A Kenilworth pensioner who sexually abused two young children in the 1970s has been jailed for 18 years. He was found guilty of raping a girl, 11, and indecently assaulting a boy, aged eight or nine.
Malcolm Blood’s victims only decided to speak out after one of them heard a police talk on child abuse in Stratford. Blood, 69, was arrested and charged with 20 separate offences, which he denied.
But after a trial at the crown court in Leamington he was found guilty of six charges of raping a girl, who was just 11 at the time of the first offence, in the 1970s. The former museum worker was also convicted of six charges of indecently assaulting the girl and five charges of indecently assaulting an eight or nine-year-old boy.

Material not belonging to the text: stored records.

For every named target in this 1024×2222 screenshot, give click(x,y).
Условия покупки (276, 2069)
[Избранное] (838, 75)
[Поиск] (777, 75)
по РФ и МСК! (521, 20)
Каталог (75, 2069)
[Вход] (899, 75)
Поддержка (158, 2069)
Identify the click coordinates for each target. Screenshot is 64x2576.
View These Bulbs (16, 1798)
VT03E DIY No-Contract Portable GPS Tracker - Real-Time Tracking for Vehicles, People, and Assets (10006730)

Jailing Blood, Judge Sylvia de Bertodano said: “You inflicted appalling acts of abuse for your own sexual gratification. I am sure you don’t need me to tell you the appalling effects of such offending on people who have suffered this type of abuse.
“The fact it took over 30 years for these different children to come forward and tell their stories, and the effect it has had on their lives, shows how the offences you committed against them have been a constant presence in their lives.
“You could have pleaded guilty to these matters but chose not to, therefore putting them through the further ordeal of giving evidence during this trial. If you had accepted responsibility you could have prevented that.”
“I very much hope your conviction and the sentence I’m going to pass will help bring them to a stage where their lives are no longer dominated by the abuse you subjected them to.”
The incidents took place in Warwick, where Blood lived at the time. He now lives in Willow Meer, Kenilworth.
Blood will have to serve a minimum of 12 years because the law at the time demands that he serves at least two-thirds of his sentence.
Insp Peter Herring, from Warwickshire Police, said: “I hope this will encourage other victims to speak out in order to gain the justice they deserve and ensure that dangerous sex offenders are prevented from offending again. We want victims to know that they can contact police in complete confidence and we will treat their reports seriously.”